*PASSAGE PROVIDED*.
Britain has weathered the global slowdown well and is in good shape for growth this year compared with other leading industrial nations. And with its competititve tax base and open regulatory environment, the country’s future as Europe’s most popular inward investment destination seems secure, reports Sean Cronin

Bounceback for top spot

Believe it or not, the UK is still experiencing an economic upturn which began as far back as 1992 the longest period of uninterrupted growth on record. While the pace of that growth has slowed considerably, the economy has proved to be more resilient than have most of its European neighbours.

The UK government is forecasting growth in gross domestic product of 2.5-3% for the year ahead, while the CBI has a more conservative estimate of 2.4%. This outlook compares favourably with France and Germany the UK’s two main rivals for foreign investment into Europe.

Although the French government is predicting 2.5% growth, the figure is being seen as ambitious. Meanwhile, the German government is forecasting growth of just 1.5% for its own economy.

Britain is in good shape for a recovery, according to the CBI. “The rebound in global demand in 2002 has been anaemic, but the UK has weathered the storm better than other leading industrial nations and we still expect a decent recovery in the course of the year,” says CBI chief economist Ian McCafferty.

Competition from east

The UK is still the most favoured inward investment location in Europe, with 16% of market share, followed by France with 13%.

But the UK is also seeing increased competition from the countries of Central and Eastern Europe, and last year saw a major decline in the number of new projects. According to Ernst & Young’s European Investment Monitor, the number of new inward investment projects fell 25% in the first half of last year compared with the same period in 2001.

*Stored data*.
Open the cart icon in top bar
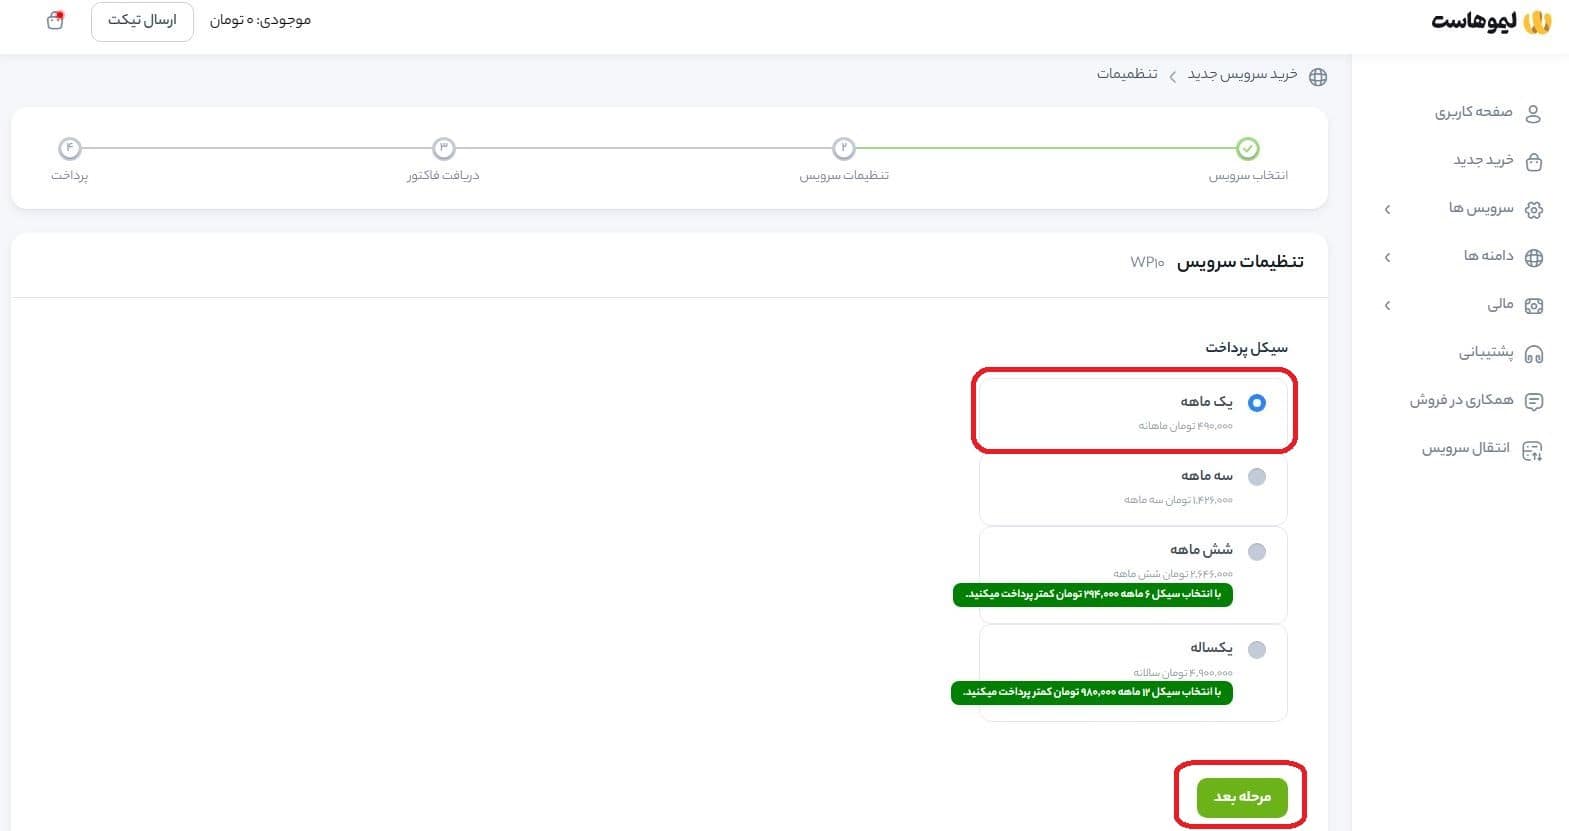The width and height of the screenshot is (1569, 831). [x=55, y=21]
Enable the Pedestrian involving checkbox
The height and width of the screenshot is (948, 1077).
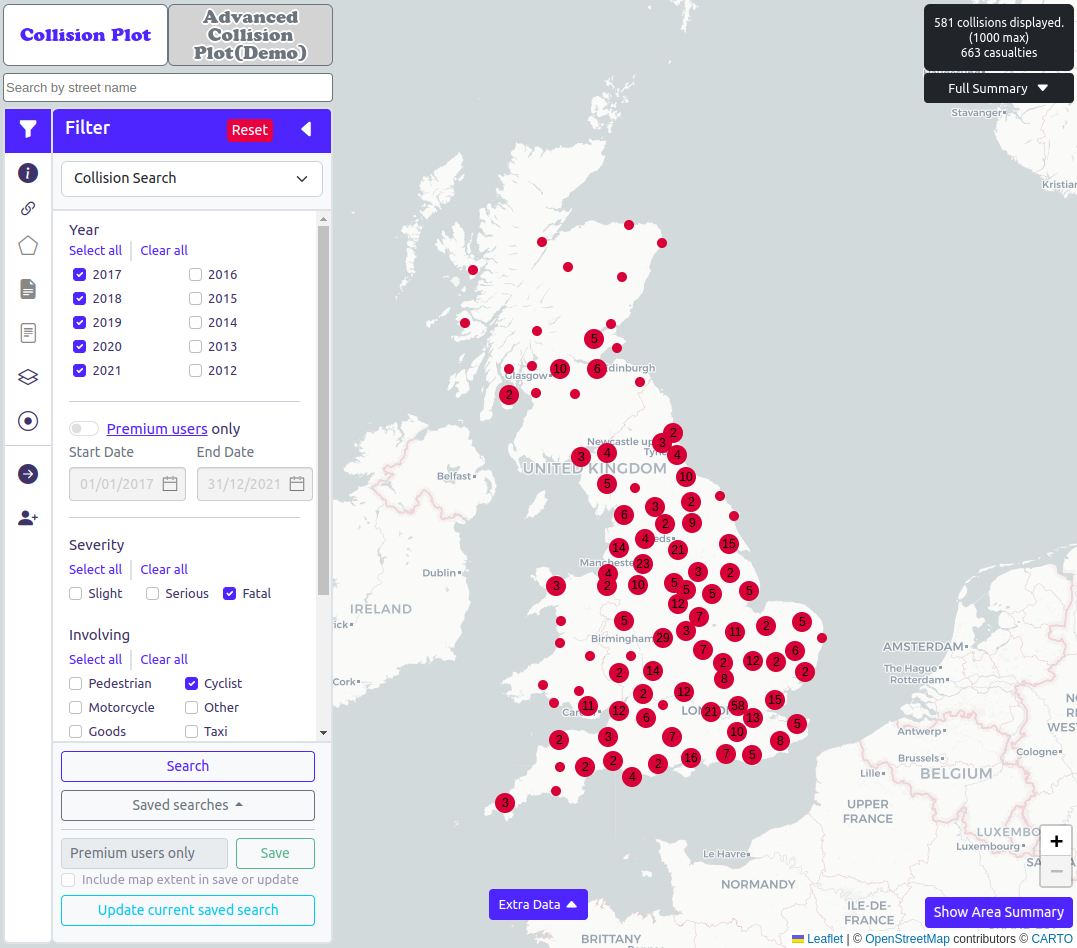76,684
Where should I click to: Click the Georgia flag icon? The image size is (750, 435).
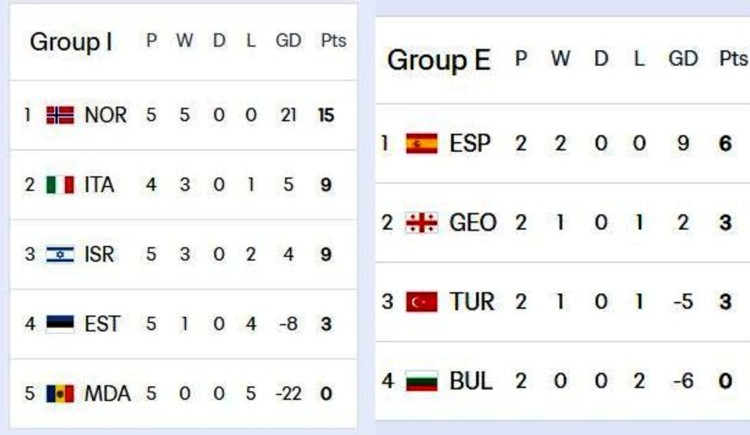(x=421, y=222)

*TASKS*.
• A. Copy the part of the article on Britain's economy that starts with "The UK government" and goes on through "economist Ian McCafferty.", word for word.
• B. List each growth forecast in the article on Britain's economy, with the body that makes it and the figure it gives.

*ANSWERS FOR EACH ITEM*.
• A.
The UK government is forecasting growth in gross domestic product of 2.5-3% for the year ahead, while the CBI has a more conservative estimate of 2.4%. This outlook compares favourably with France and Germany the UK’s two main rivals for foreign investment into Europe.

Although the French government is predicting 2.5% growth, the figure is being seen as ambitious. Meanwhile, the German government is forecasting growth of just 1.5% for its own economy.

Britain is in good shape for a recovery, according to the CBI. “The rebound in global demand in 2002 has been anaemic, but the UK has weathered the storm better than other leading industrial nations and we still expect a decent recovery in the course of the year,” says CBI chief economist Ian McCafferty.

• B.
- UK government: 2.5-3% GDP growth for the UK
- CBI: 2.4% for the UK
- French government: 2.5% for France
- German government: 1.5% for Germany